WWD: When you look at apparel as a category, between global brands and private brands a lot has happened these last 10 years. How do you view these shifts?
G.S.: In apparel, two major things have happened. One is if you look at men’s wear — men’s formal used to be a big category for us, that has slowed down completely. And what you call casualwear — that is sports-inspired casualwear — whether it is U.S. Polo Association, Tommy Hilfiger, Indian Terrain, Jack & Jones — these brands have taken off very, very well. The second category is men’s denim. That has really taken off as well. So, the growth in formalwear has seen a shift to casualwear and denim.

On the women’s side, Western wear has continued to grow dramatically, and we have also seen a lot of brands enter the market — Zara, H&M, Only, Vero Moda — all these brands have entered this space and fueled this space further. Western wear has had solid growth. That has been a big change in terms of apparel.

Luggage has shown a big growth as well. Air traffic is zooming. That has fueled retail sales in airports, and luggage has grown tremendously.

WWD: Shoppers Stop was a big driver for beauty in India.
G.S.: Yes, Delhi and Bangalore airports have recently got MAC outlets and yes, trends have changed. Beauty and makeup have really grown very well in the last five to six years, across cities. There are now more than 100 stores in beauty, including shop-in-shop and stand-alone, which include Estée Lauder, Clinique, MAC, Bobby Brown and Smashbox.

WWD: In all these years, with all the hurdles and changes in the retail industry, you have been remarkable in the composure with which you handled the changes.
G.S.: I am generally a very positive person. That energy is what makes you work, and if you enjoy what you’re doing, the energy remains. If you don’t enjoy it — if things don’t happen according to your objectives, if you put in a lot of energy and things don’t work out, you feel more dejected. But you have to overcome those, come out of that.
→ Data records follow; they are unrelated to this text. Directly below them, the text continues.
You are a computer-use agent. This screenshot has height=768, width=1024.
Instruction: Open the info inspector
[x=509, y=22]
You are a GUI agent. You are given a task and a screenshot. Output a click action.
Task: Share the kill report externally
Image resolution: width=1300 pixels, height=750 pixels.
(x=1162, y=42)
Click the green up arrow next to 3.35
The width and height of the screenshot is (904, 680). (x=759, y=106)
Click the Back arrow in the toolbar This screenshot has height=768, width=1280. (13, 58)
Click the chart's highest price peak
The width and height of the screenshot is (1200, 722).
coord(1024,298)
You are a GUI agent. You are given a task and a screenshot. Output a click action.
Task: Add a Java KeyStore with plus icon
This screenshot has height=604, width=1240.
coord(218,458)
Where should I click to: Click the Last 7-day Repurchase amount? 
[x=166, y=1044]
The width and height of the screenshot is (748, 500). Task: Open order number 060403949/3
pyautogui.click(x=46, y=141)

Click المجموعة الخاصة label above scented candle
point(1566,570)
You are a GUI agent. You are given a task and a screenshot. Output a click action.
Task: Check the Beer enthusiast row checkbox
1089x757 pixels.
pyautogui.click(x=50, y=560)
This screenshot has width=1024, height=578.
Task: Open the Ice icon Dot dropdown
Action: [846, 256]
WWD: Haven’t there been many such moments over this decade?
G.S.: Yes, there have been three such times at Shoppers. When I joined in April 2001, the company had just declared a 240 million rupee [$3.5 million] loss. A business paper had the headline, “Has the biggest retailer failed?” Another business magazine had a similar front page article and that came right in the month I joined. But we were able to turn things around and by end of March 2002, we were profitable. It was a great turnaround.

Then in 2008-09 when the whole world was melting, globally, everywhere there were big problems, many banks, big companies went under and demand was declining, we had to shut a number of companies, which we had launched. So when I took charge as president in 2008-09, then the first thing that we did was to shut five companies one after the other, we declared a big loss, but within a year we were able to turn around completely and were able to come out on top again.

Sometimes there are challenges that are external that we cannot control. There are controllable changes, like your merchandise, service, assortment, location. But you have absolutely no control over things like the economy, goods and service tax, demonetization. The only control is how you react to the situation. So, if you are cool, you are proactive, you can come up with the right solutions. They may or may not work, but you learn to tackle them head on.

WWD: So, is there life after Shoppers Stop?
G.S.: Yes, very much. I think I still have a good working career ahead of me — but this time I want to enjoy it more rather than run day-to-day businesses, and because I have been in textiles, then apparel, then retail — I have learned a lot over these years. I have learned a lot about beauty, about nonapparel, about store planning, merchandising, retail profitability, about building omnichannel systems. Now I will be able to utilize all these learnings better.

I feel I have a lot to give back, and that’s what the plan would be.